- Episode no.: Season 6 Episode 6
- Directed by: Gail Mancuso
- Written by: Paul Corrigan; Brad Walsh; Abraham Higginbotham;
- Production code: 6ATM06
- Original air date: October 29, 2014

Guest appearances
- Steve Zahn as Ronnie; Andrea Anders as Amber; Tucker Smallwood as Judge; Jerry Lambert as Lawyer; Tom Parker as Doctor;

Episode chronology
| ← Previous "Won't You Be Our Neighbor" | Next → "Queer Eyes, Full Hearts" |
- Modern Family season 6

= Halloween 3: AwesomeLand =

"Halloween 3: AwesomeLand" is the sixth episode of the sixth season of the American sitcom Modern Family, and the series' 126th episode overall. It originally aired on October 29, 2014. The episode was written by Paul Corrigan, Brad Walsh & Abraham Higginbotham and directed by Gail Mancuso.

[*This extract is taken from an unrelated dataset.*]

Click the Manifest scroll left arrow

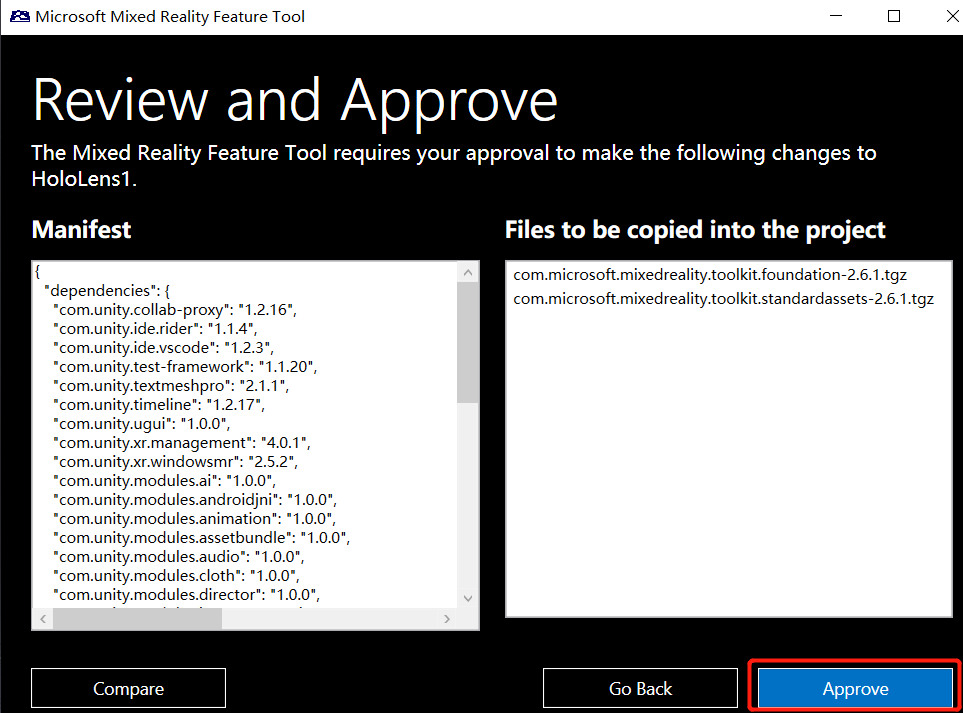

The episode focuses on the characters of the show preparing for Halloween, with Jay (Ed O'Neill) and Gloria (Sofía Vergara) struggling with their costumes and Claire (Julie Bowen) and Phil (Ty Burrell) competing with their new neighbors to have the scariest house on the block. Meanwhile, Mitchell (Jesse Tyler Ferguson) tries to win a trial and Cameron (Eric Stonestreet) struggles to balance work and Lily's (Aubrey Anderson-Emmons) Halloween activities. The episode received positive reviews and was watched by 9.92 million viewers. It was dedicated to Elizabeth Peña, who portrayed Gloria's mother on the show, who died in 2014.

==Plot==
Jay (Ed O'Neill) is tired of always being the "ugly guy" on Halloween and Gloria (Sofía Vergara) the princess but Gloria tells him that this is happening because he never wants to go with them to buy their outfits. Jay says that this time he will go and buy everyone a costume and he buys a costume of Prince Charming for himself, along with a blond wig. He loves the wig because it makes him remember his youth when he still had hair but he ends up going to the party without it since Stella buried and destroyed it.

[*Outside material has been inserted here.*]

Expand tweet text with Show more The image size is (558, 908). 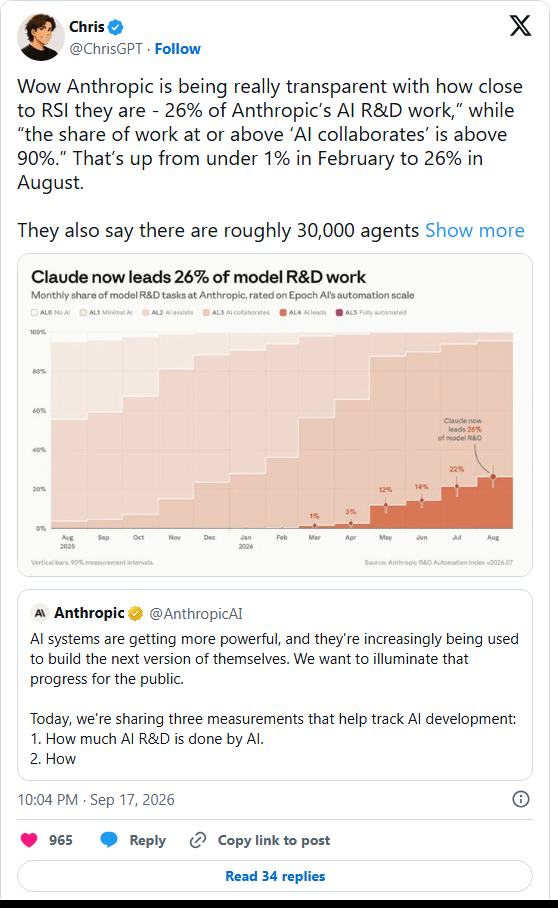click(475, 230)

At the Dunphys, Claire (Julie Bowen) has to work this year so Phil (Ty Burrell) is responsible for the Halloween decorations of the house. He starts decorating but nothing is scary, like Claire likes to be on Halloween, but she accepts it since she cannot stay to change it. An encounter with her new neighbor Ronnie (Steve Zahn) though, makes her change her mind and she skips work to stay and make their home the scariest of the neighborhood so they can win the contest of the scariest house. When Ronnie sees Claire's decorations, his wife Amber (Andrea Anders) pretends that she is traumatized by them, making Claire and the whole family go back to Phil's non-scary decorations. At the end of the day, Amber and Ronnie admit that they lied so they could win the contest and Claire promises them that they will pay for this.

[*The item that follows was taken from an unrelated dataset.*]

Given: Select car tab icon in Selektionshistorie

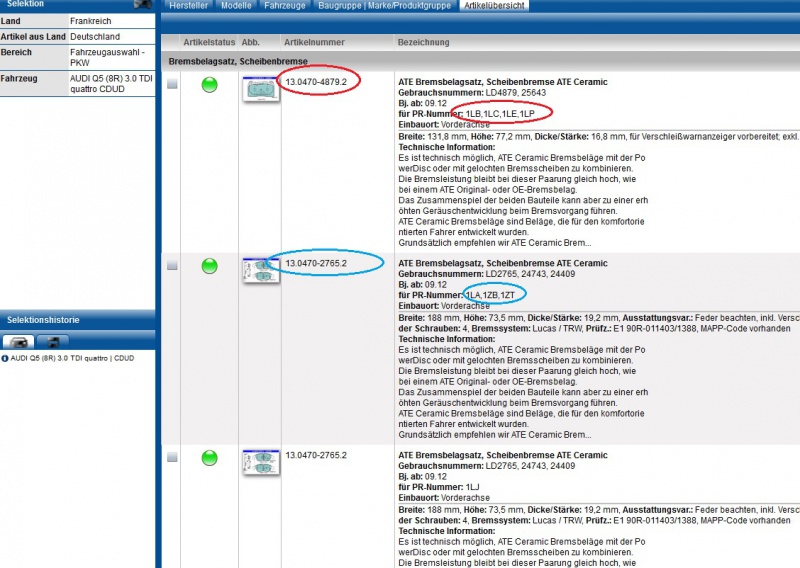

Meanwhile, Mitchell (Jesse Tyler Ferguson) tries to get ready for a trial that he wants to win because he already lost three times in a row, while Cameron (Eric Stonestreet) tries to balance his time for work and for Lily (Aubrey Anderson-Emmons). Cameron is dressed up as Superman, Lily as Waldo and they leave for Lily's school while Mitchell leaves for the court. Mitchell ends up losing the trial again while Cameron finds out at school that the costume of the parents should be fitting with their kids as the flyer was saying. He goes back home to change his costume and returns to school to find out that the parade is after the classes, something that was also on the flyer. Cameron cannot stay because he has to go to work and Lily is upset. Back at home, Mitchell proves that Lily never gave the flyer to them and that is why Cameron did not know about the parade and the costumes. Cameron and Lily apologize to each other while Mitchell gets his win.

==Reception==

===Ratings===
In its original American broadcast, "Halloween 3: AwesomeLand" was watched by 9.92; down by 0.24 from the previous episode.

===Reviews===
"Halloween 3: AwesomeLand" received positive reviews.

Evan Slead from Emertainment Monthly gave the episode an A rating saying: "The writers are continually building the humor around the characters, instead of the other way around. Many shows fall into the trap of turning their characters into stereotypes at some point, but Modern Family maintains its strength by giving the characters an ever changing persona."

Joshua Alston of The A.V. Club gave the episode a B+ rating saying that the episode "was sharp [...] with a surplus of winning lines and some subtly elegant plot building. It’s easily funnier than the rest of the season, with the exception of "Neighbor.""

Leigh Raines from TV Fanatic rated the episode with 4/5. "Phil has more joy and lightness of heart than a young innocent child. If Disneyland is considered the Happiest Place on Earth, then there is a good chance Phil was born there."

==Notes==
The episode was dedicated to the actress Elizabeth Peña who portrayed Gloria's mother, Pilar, in the series, who died on October 14, 2014.